The Southern Nations, Nationalities, and Peoples' Region (often abbreviated as SNNPR; ) is a regional state in southwestern Ethiopia. It was formed from the merger of five kililoch, called Regions 7 to 11, following the regional council elections on 21 June 1992. Its government is based in Hawassa.

The SNNPR borders Kenya to the south (including a small part of Lake Turkana), the Ilemi Triangle (a region claimed by Kenya and South Sudan) to the southwest, the South West Ethiopia Region to the west, the Oromia Region to the north and east, and the Sidama Region to the east. The region's major cities and towns include Arba Minch, Sodo, Jinka, Dila, Boditi, Areka, Butajira, Welkite, Bonga, Hosaena and Worabe.
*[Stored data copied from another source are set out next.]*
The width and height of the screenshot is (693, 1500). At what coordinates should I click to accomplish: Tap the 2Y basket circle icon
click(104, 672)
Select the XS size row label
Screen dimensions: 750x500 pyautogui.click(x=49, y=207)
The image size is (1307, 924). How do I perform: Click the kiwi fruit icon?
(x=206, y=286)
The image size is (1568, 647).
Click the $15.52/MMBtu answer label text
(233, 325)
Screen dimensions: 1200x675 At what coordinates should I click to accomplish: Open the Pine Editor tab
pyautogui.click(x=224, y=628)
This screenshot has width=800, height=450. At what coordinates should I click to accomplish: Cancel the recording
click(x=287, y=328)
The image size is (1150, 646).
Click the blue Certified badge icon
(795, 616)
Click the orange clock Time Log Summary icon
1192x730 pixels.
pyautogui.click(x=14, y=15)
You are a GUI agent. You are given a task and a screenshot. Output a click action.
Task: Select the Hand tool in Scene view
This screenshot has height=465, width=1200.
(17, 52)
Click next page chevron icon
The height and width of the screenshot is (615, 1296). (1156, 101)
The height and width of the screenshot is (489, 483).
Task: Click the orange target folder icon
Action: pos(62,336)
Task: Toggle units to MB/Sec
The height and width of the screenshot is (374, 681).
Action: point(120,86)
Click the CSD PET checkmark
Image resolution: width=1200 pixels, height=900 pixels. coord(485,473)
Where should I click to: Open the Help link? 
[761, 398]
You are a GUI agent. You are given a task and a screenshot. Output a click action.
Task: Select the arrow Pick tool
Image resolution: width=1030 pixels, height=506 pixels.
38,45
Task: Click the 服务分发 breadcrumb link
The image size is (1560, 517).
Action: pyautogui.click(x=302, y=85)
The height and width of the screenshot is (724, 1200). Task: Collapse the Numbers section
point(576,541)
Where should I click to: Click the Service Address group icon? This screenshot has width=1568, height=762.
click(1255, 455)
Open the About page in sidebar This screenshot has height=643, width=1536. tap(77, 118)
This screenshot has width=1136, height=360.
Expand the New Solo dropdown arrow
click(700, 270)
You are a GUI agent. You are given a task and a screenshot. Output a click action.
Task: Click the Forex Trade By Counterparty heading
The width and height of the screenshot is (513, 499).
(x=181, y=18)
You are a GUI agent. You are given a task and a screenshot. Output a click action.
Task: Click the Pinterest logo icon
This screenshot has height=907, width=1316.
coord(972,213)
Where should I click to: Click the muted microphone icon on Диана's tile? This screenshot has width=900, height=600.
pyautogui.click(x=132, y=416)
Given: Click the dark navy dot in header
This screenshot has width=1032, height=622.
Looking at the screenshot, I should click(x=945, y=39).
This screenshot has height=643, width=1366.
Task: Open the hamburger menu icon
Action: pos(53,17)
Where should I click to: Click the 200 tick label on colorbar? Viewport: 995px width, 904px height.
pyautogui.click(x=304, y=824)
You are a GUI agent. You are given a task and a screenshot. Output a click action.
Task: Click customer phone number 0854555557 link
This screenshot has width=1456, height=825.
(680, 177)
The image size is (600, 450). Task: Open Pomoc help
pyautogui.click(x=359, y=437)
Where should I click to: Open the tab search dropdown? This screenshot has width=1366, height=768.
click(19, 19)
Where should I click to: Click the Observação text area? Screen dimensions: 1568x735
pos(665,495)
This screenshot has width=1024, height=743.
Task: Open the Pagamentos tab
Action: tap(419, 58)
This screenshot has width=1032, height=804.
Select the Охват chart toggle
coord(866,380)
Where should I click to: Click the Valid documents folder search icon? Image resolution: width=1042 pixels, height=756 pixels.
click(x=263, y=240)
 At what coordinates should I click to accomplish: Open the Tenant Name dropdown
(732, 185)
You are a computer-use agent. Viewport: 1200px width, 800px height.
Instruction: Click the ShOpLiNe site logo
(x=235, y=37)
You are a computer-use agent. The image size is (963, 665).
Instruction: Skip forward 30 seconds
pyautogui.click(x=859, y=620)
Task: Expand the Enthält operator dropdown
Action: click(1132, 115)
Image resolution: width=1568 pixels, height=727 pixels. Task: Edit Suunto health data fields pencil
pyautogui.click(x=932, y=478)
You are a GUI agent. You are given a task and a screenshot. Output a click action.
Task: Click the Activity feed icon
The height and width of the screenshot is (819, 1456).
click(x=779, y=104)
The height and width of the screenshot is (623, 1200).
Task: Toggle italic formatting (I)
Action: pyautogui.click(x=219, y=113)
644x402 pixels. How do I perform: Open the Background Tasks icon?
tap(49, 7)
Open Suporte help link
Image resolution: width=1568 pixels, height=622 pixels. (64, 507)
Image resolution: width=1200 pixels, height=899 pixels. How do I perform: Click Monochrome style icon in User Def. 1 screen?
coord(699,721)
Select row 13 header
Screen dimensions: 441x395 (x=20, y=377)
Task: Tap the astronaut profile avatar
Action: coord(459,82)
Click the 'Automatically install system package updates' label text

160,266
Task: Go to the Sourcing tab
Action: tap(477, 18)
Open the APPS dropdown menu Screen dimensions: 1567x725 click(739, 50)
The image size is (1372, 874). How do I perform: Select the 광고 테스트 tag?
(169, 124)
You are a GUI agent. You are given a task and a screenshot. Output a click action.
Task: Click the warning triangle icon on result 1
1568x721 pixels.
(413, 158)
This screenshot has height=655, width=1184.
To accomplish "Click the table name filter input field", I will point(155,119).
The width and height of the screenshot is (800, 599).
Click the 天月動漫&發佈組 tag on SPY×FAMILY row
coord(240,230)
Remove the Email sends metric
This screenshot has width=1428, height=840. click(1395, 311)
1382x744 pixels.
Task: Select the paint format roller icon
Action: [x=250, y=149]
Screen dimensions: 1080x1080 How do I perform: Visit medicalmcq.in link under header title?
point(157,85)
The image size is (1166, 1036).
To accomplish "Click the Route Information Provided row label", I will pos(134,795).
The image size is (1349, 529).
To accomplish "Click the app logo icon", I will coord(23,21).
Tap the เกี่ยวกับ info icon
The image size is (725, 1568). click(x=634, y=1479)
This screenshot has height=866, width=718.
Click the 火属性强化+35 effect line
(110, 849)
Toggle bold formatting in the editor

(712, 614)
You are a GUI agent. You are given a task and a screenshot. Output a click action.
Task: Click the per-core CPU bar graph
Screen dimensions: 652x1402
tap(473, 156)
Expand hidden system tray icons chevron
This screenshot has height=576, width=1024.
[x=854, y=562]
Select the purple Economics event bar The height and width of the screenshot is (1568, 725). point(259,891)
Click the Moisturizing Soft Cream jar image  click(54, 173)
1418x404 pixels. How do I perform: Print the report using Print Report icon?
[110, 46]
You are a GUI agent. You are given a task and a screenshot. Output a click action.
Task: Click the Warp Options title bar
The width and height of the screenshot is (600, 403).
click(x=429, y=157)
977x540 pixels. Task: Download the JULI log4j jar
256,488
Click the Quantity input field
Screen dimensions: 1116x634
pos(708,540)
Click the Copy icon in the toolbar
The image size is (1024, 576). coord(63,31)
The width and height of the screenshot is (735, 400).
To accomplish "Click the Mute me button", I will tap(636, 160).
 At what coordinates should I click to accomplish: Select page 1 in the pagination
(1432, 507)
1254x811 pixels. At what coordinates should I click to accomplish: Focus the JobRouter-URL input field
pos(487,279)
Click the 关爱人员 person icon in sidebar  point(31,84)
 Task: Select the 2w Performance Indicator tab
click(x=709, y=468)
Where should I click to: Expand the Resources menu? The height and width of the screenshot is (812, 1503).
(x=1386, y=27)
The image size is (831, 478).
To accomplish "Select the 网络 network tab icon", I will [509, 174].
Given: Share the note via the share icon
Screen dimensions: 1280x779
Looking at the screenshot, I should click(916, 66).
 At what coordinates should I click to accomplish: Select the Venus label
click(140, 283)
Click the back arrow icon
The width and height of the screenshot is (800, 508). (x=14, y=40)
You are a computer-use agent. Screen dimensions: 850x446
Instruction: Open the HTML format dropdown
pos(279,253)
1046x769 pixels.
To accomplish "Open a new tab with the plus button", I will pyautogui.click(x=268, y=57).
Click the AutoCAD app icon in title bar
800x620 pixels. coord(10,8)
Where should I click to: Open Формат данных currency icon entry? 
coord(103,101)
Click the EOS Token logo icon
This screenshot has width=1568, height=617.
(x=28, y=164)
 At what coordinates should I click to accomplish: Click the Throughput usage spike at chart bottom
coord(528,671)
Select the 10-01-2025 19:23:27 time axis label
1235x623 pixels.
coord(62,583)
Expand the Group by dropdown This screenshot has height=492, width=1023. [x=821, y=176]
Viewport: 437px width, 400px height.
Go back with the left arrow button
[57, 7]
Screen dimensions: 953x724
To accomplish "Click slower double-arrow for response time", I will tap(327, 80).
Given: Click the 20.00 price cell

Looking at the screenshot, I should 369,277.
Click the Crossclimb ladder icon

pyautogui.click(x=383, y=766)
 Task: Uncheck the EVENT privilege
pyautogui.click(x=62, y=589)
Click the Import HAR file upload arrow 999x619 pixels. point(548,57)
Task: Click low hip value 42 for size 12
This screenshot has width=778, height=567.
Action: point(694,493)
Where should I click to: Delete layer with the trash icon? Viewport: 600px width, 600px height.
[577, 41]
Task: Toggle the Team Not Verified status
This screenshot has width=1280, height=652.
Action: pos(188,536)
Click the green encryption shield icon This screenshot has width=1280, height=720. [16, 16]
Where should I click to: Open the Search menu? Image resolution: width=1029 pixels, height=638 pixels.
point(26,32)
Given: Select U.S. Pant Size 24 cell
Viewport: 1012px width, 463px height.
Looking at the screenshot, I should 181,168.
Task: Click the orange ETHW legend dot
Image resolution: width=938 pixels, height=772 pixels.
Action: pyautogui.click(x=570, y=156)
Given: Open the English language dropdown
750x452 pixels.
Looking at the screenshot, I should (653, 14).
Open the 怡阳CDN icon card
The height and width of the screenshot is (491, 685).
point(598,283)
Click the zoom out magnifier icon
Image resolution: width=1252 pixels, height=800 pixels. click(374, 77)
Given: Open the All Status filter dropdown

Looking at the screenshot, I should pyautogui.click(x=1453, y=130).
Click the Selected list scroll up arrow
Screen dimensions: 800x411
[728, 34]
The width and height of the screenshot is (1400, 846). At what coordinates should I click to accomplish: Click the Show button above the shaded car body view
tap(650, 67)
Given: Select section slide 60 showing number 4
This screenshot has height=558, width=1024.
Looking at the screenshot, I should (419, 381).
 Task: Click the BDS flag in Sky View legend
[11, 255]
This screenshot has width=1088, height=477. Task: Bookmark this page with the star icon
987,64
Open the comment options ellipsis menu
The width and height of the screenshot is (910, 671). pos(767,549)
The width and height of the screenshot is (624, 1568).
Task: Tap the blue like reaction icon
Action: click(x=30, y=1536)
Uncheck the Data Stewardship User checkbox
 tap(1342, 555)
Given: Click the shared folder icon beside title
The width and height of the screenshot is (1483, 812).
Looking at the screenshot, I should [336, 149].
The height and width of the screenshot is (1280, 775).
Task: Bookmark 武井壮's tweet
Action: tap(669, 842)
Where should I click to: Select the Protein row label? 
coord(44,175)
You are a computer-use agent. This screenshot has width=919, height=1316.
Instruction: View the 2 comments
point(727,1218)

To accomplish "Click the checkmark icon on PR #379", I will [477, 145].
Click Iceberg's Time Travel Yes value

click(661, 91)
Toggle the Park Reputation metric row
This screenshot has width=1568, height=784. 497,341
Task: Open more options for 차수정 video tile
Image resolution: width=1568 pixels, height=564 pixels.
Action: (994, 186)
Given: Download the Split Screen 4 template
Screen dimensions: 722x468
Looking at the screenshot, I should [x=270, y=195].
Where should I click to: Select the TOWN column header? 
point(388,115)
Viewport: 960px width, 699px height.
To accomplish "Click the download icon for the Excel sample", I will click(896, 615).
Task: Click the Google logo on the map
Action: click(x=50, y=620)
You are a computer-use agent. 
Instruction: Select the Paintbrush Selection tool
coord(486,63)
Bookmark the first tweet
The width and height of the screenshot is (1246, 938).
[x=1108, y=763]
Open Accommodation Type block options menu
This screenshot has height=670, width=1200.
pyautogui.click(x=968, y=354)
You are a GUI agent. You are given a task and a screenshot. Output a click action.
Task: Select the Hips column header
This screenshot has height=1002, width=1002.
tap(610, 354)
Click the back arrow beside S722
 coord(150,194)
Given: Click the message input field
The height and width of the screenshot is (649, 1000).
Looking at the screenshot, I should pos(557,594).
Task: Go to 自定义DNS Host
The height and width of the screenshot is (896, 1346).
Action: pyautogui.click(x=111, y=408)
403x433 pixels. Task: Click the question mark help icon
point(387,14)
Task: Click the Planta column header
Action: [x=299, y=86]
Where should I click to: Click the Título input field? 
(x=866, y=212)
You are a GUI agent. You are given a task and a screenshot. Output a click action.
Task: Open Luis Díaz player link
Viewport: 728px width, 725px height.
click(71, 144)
The regional government of the Southern Nations, Nationalities, and Peoples' Region is based in the city of Hawassa. Following the formation of the Sidama Region in June 2020, Hawassa is located outside of the boundaries of the region. The regional government is planning to move to a city within the region's boundaries after two consecutive national electoral cycles. The largest cities in the region are Sodo with the population of 194,977 and Arba Minch with the population of 151,013

Demographics

Based on the 2007 Census conducted by the Central Statistical Agency of Ethiopia (CSA), the SNNPR regional state had an estimated total population of 14,929,548, of whom 7,425,918 were men and 7,503,630 women. 13,433,991 or 89.98% of the population are estimated to be rural inhabitants, while 1,495,557 or 10.02% are urban; this makes the SNNPR Ethiopia's most rural region. With an estimated area of 105,887.18 square kilometers, this region has an estimated density of 141 people per square kilometer. For the entire region 3,110,995 households were counted, which results in an average for the region of 4.8 persons to a household, with urban households having on average 3.9 and rural households 4.9 people. The projected population for 2017 was 19,170,007.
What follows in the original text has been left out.